EU laws are based on respect for human rights, and European authorities take “maximum caution” before deporting an illegal migrant, said Munim Hasan, a joint secretary at Bangladesh’s Home Ministry who is well-versed on the SOP.

“There are spaces for migrants [to legalize their stay] at every step of execution of the SOP,” Hasan told BenarNews. “So, it will take years to deport an illegal migrant.”

“The SOP works very well, and both the EU and Bangladesh have been working according to the steps of the SOP,” he said.

In September 2017, Bangladesh and the EU signed the SOP in New York as Europeans fiercely debated about an influx of migrants crossing the Mediterranean Sea. The migration debate became especially heated because of Italy’s decision in June this year to ban private rescue ships with migrants aboard from entering Italian ports and waters.

Mohammad Arfanul Hoque, Bangladesh’s labor counsellor in Rome, told BenarNews that his office could not provide an updated number of illegal Bangladeshis living in Italy.

“So far, no Bangladeshi has been deported from Italy under the SOP,” he said.

According to official figures from the European Commission, more than 93,000 Bangladeshis entered Europe illegally between 2008 and 2015. Latest figures from the commission were not available.

The EU mission in Dhaka declined to respond to questions about the SOP from BenarNews, referring them to the foreign ministry.

The U.N. High Commissioner for Refugees (UNHCR) said that 145 Bangladeshis had entered Europe via Italian waters in the first five months of 2019, less than half of last year’s 349 Bangladeshi arrivals.

Hoque said the Bangladeshis who entered Europe illegally through Italy or lost legal status would often apply for economic or political asylum before the courts.

Italian authorities would take about 60 days to consider the application but a decision could take up to one and a half years, he said.

“In most of the cases, the applications are turned down,” he said. “But, by that time, the migrants could have fled to other countries.”

Perilous crossings

During the first six months this year, at least 581 people died or went missing while trying to enter Europe via Mediterranean, according to UNHCR, which did not provide a breakdown of nationalities.

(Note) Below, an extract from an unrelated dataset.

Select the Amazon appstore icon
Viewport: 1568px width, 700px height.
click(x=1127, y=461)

The International Organization for Migration (IOM) said Tunisia, Pakistan, Algeria, Iraq and Bangladesh were the top five countries whose nationals attempted to enter the EU illegally by sea.

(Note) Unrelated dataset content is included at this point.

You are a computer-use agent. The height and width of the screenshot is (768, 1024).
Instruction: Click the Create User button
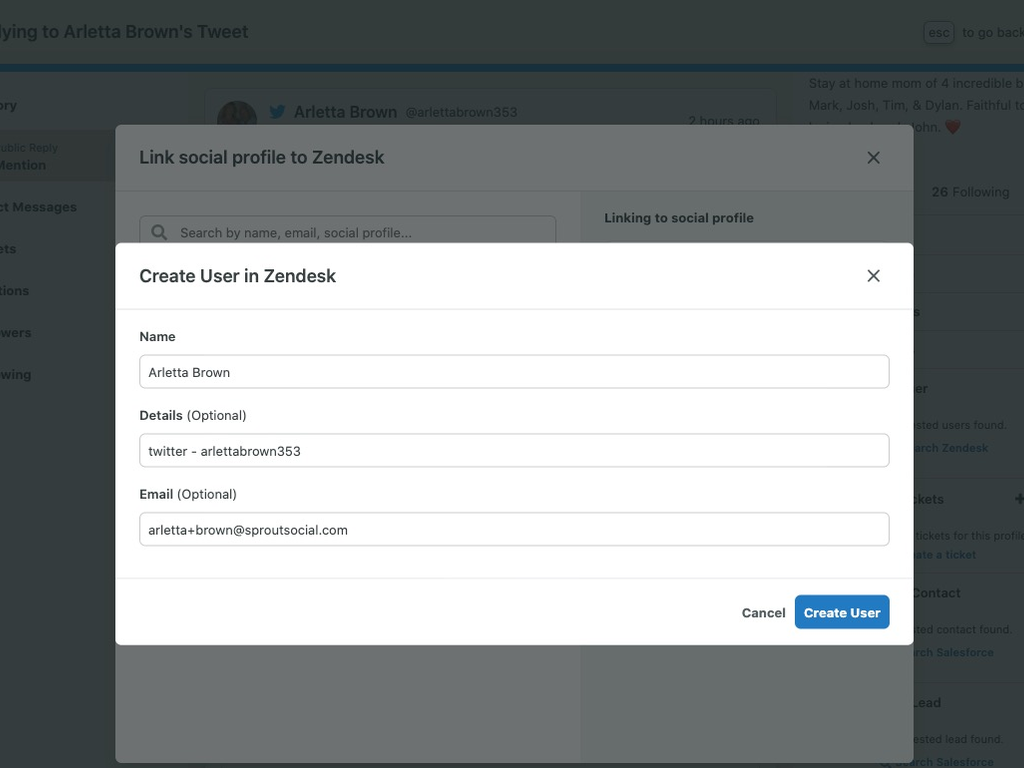(841, 612)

Joseph Tripura, spokesman for the UNHCR office in Dhaka, told BenarNews that the refugee agency had no figures on illegal Bangladeshi migrants in the EU countries.

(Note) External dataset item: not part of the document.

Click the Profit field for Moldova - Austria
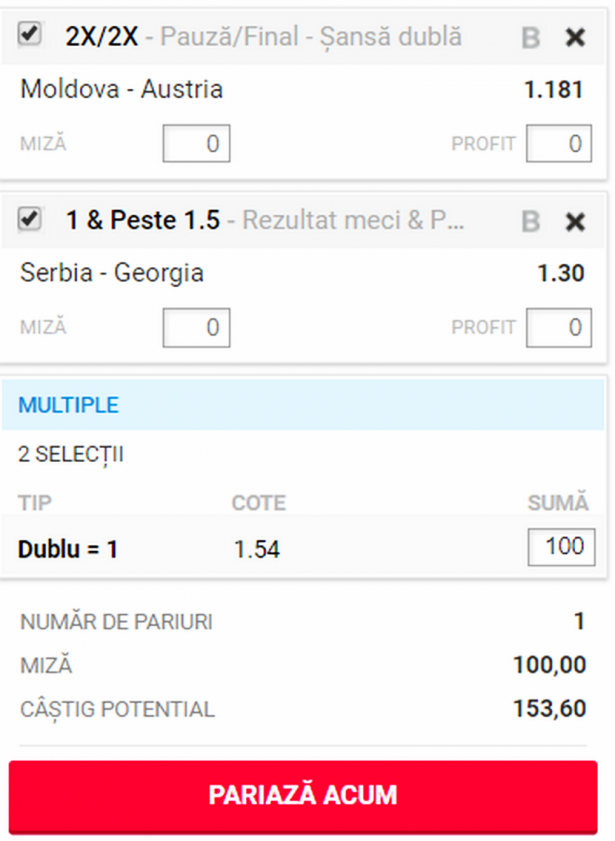 [559, 143]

Despite Italy’s orders to stay away from its waters, migrants have not stopped coming. Italy is the main entry point for migrants crossing the Mediterranean from North Africa to Europe. On Tuesday, the Italian government shut down a migrant center on the island of Sicily that had been one of Europe’s largest migrant centers, reports said.

On May 10 this year, as many as 70 people drowned and at least 16 others, including Bangladeshis and Moroccans, were rescued when their boat capsized in the Mediterranean Sea after it left Libya for Italy, U.N. migration officials said.

The toll was the largest number of migrants killed since a Jan. 19 sinking in which 117 migrants were reported missing and presumed dead, according to an IOM official.

Kamran Reza Chowdhury in Dhaka contributed to this report.